If a patient has developed a spastic contraction of an ocular motor muscle in intorsion, their brain may adapt with a roll-plane deviation of the head or skew deviation of the eyes leading to depth-field contamination of OKN response. This can lead to anxiety, visual motion illusion, dysautonomia and/or even headaches. These types of patients have a difficult time going into Target, the grocery store, or even malls. When driving in busy traffic these patients may experience the sensation that cars are coming into their lane.
The mismatch of the incoming proprioceptive information from the EOM’s may not match perfectly with the other senses such as vestibular ocular and spino-ocular from impaired cerebellar coordination. This could lead to an increased sympathetic response that further leads to increased adrenergic tone and even dysautonomia. The EOM’s become spastic in their ability to move.
The patient could have these issues:
- convergence insufficiency, spasm on convergence,
- impaired accommodation,
- gaze instability,
- changes in pursuits,
- saccadic accuracy,
- inability to tolerate motion,
- cerebellar dysfunction,
- cervical spinal dysfunction,
- central and peripheral vestibular dysfunction with nystagmus.

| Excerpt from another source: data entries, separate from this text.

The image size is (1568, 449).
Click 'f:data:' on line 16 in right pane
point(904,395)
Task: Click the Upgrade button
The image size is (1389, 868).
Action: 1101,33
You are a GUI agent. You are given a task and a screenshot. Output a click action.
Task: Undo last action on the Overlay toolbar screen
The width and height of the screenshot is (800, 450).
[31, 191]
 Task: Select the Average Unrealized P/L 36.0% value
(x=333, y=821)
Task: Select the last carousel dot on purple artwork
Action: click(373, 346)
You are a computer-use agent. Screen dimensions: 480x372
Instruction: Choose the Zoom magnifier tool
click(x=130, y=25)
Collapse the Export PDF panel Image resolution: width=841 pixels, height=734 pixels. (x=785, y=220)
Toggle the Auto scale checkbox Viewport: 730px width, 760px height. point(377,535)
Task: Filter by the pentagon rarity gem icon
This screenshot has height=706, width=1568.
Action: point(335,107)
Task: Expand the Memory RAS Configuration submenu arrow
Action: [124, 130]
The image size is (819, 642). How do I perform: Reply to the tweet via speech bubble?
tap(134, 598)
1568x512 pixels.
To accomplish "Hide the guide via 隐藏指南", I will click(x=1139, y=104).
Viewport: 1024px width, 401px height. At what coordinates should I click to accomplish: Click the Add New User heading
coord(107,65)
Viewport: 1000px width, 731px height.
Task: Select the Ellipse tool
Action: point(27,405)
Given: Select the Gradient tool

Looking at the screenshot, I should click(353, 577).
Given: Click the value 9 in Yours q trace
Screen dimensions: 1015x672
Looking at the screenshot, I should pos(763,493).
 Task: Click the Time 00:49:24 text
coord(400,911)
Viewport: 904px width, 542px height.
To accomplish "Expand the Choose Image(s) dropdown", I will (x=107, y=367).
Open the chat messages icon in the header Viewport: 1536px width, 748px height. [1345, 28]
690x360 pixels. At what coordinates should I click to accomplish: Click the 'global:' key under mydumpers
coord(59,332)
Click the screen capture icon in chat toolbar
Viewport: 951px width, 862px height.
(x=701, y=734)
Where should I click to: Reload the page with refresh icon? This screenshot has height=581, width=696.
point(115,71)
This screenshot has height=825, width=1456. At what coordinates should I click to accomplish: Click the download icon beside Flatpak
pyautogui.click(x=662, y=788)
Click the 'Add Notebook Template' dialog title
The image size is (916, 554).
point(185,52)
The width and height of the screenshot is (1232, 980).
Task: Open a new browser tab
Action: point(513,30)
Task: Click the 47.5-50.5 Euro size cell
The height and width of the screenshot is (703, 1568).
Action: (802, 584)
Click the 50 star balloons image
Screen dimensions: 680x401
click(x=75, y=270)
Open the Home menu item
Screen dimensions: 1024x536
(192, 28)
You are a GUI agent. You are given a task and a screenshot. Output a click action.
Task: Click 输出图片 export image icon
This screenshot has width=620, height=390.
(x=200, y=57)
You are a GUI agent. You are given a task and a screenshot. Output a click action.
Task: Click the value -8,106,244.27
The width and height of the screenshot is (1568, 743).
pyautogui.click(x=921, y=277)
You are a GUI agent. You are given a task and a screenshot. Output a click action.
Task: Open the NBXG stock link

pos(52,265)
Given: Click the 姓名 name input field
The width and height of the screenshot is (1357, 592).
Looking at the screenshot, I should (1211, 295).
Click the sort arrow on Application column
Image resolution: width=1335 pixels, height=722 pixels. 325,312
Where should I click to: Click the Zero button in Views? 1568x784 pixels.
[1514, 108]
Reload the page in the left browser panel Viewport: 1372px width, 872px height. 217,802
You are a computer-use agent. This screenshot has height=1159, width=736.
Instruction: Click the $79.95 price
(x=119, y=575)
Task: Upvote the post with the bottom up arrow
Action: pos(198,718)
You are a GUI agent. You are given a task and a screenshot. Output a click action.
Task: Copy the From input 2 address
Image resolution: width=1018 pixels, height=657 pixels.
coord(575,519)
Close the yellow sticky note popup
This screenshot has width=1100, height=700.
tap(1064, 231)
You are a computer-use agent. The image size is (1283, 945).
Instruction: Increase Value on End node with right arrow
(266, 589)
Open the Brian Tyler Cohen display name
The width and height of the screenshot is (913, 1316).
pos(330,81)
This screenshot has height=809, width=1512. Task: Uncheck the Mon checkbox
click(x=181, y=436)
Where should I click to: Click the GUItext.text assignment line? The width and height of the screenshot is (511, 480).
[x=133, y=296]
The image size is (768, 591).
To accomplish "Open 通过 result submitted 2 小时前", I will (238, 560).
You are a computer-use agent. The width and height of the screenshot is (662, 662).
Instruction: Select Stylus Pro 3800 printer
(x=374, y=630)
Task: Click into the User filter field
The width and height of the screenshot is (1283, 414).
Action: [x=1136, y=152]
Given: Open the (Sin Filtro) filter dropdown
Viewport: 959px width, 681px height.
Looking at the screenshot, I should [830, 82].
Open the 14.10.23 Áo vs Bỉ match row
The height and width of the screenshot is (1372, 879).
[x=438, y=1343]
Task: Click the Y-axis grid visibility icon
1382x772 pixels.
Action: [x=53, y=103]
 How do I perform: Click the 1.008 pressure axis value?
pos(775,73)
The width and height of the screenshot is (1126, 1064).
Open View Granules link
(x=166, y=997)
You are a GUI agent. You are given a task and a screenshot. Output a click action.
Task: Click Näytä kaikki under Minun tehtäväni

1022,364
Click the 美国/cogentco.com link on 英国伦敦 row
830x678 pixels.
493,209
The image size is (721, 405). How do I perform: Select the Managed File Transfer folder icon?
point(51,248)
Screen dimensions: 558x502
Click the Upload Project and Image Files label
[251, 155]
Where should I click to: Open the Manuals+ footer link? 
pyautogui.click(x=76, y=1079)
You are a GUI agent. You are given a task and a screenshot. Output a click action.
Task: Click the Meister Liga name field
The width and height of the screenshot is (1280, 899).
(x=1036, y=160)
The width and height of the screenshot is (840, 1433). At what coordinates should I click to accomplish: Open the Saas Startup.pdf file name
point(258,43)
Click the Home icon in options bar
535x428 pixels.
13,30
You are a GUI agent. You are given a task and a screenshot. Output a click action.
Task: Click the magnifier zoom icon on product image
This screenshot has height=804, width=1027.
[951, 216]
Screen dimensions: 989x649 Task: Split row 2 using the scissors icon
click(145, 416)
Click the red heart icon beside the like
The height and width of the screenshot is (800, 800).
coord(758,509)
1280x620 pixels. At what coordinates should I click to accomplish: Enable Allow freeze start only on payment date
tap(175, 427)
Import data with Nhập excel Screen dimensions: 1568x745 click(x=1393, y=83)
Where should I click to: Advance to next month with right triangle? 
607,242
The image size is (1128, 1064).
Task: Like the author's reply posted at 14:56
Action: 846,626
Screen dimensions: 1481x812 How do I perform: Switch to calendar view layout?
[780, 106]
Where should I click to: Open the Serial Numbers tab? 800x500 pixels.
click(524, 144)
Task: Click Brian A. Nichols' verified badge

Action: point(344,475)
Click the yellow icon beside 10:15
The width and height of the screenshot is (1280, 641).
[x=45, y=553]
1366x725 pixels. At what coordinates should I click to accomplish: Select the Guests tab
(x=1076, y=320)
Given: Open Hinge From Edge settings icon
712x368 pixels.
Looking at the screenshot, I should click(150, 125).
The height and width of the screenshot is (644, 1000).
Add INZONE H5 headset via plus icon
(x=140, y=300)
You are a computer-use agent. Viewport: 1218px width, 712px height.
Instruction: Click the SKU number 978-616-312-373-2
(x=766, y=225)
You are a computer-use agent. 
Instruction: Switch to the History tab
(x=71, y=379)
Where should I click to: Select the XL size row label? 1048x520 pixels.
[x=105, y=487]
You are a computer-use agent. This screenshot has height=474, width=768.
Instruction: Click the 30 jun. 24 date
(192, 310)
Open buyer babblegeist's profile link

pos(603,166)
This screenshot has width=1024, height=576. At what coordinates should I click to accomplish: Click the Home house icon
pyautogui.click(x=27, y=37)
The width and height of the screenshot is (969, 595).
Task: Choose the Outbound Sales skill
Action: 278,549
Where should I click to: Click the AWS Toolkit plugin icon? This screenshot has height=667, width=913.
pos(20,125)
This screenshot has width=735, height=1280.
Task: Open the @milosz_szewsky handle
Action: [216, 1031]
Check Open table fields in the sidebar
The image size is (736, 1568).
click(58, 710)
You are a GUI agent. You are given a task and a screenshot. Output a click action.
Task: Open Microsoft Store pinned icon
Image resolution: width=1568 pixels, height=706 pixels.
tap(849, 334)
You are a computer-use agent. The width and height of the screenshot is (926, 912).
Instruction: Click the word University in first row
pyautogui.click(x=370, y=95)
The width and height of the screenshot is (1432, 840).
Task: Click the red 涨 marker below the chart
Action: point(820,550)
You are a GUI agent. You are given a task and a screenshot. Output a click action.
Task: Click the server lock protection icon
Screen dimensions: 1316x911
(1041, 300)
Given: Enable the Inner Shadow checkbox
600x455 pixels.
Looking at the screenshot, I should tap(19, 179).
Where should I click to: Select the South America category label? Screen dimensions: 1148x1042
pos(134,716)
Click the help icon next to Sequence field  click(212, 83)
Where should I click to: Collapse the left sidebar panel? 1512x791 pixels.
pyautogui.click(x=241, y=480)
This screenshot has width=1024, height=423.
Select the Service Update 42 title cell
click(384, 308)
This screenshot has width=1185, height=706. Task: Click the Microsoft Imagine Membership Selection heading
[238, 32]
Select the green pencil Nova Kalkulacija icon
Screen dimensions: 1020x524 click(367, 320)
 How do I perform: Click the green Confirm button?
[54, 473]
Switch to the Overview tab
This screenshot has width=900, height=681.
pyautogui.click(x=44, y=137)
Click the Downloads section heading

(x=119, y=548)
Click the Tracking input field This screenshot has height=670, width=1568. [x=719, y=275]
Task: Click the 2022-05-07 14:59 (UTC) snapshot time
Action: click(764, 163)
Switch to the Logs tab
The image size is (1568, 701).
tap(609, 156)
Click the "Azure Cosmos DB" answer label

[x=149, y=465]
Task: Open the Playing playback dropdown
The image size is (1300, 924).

All of this leads up to visual illusion with the patients unable to tell you what it looks or feels like.
The patient might just say, “I don’t feel normal,” or they may be totally unable to explain what they are feeling, which can be challenging as a provider. That is why it takes someone who can assess the complexity of all these combined symptoms and systems as part of a team of practitioners and therapists that together can help patients recover from lingering symptoms.
My hope is that in reading this article you now have a better understanding that visual vertigo is a real thing with many components that need to be assessed.